# What is needed
Please copy the records below word for word, from the first line through the line holding "Looking at the", both ends included.

· · · ·

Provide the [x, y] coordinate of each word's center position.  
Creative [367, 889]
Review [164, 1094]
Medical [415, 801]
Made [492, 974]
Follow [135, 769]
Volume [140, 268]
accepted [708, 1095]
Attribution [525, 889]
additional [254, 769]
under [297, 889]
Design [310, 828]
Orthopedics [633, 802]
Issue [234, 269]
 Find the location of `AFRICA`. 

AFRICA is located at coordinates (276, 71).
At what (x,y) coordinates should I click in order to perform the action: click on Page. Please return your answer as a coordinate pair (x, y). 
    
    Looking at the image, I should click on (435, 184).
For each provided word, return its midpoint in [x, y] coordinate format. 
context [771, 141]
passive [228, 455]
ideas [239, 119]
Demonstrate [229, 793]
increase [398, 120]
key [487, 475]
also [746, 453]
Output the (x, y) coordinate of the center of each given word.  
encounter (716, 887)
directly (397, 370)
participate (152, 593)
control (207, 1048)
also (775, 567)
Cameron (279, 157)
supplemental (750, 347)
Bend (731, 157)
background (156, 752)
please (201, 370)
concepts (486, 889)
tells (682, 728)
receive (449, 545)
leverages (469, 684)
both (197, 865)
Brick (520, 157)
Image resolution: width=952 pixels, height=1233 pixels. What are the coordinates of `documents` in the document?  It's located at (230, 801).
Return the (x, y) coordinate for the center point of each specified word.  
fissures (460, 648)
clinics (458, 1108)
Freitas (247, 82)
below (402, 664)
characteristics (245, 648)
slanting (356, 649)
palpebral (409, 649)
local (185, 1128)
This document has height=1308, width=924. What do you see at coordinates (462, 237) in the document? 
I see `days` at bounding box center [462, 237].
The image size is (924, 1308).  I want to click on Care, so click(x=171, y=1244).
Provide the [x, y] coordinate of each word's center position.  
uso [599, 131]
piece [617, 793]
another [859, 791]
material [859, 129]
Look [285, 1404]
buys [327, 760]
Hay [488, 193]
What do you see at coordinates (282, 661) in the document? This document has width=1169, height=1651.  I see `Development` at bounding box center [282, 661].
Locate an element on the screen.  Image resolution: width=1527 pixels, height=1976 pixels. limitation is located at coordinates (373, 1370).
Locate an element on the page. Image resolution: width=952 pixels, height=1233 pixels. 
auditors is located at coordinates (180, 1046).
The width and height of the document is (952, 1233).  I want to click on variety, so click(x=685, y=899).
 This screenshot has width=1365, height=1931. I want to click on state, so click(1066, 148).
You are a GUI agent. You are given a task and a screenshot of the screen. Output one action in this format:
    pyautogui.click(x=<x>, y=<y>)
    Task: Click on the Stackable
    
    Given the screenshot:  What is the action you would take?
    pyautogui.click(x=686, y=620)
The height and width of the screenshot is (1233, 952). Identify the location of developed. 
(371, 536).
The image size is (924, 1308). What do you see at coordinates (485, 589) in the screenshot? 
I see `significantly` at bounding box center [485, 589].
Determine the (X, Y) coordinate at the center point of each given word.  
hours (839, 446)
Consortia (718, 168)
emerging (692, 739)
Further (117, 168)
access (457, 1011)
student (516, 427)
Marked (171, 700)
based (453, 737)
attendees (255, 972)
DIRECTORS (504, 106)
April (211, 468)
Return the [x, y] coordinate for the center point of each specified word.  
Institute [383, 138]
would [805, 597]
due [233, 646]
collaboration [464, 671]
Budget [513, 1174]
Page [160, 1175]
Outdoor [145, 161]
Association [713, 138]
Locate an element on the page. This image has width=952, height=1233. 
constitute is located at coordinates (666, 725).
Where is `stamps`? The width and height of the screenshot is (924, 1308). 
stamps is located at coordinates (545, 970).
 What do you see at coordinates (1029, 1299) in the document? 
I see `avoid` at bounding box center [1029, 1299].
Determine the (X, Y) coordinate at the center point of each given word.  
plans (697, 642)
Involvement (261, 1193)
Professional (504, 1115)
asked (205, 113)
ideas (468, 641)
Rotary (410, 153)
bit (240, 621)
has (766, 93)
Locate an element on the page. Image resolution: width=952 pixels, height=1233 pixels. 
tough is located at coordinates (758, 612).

· · · ·

# Solution for this problem
Provide the [x, y] coordinate of each word's center position.  
Creative [367, 889]
Review [164, 1094]
Medical [415, 801]
Made [492, 974]
Follow [135, 769]
Volume [140, 268]
accepted [708, 1095]
Attribution [525, 889]
additional [254, 769]
under [297, 889]
Design [310, 828]
Orthopedics [633, 802]
Issue [234, 269]
 Find the location of `AFRICA`. 

AFRICA is located at coordinates (276, 71).
At what (x,y) coordinates should I click in order to perform the action: click on Page. Please return your answer as a coordinate pair (x, y). 
    
    Looking at the image, I should click on (435, 184).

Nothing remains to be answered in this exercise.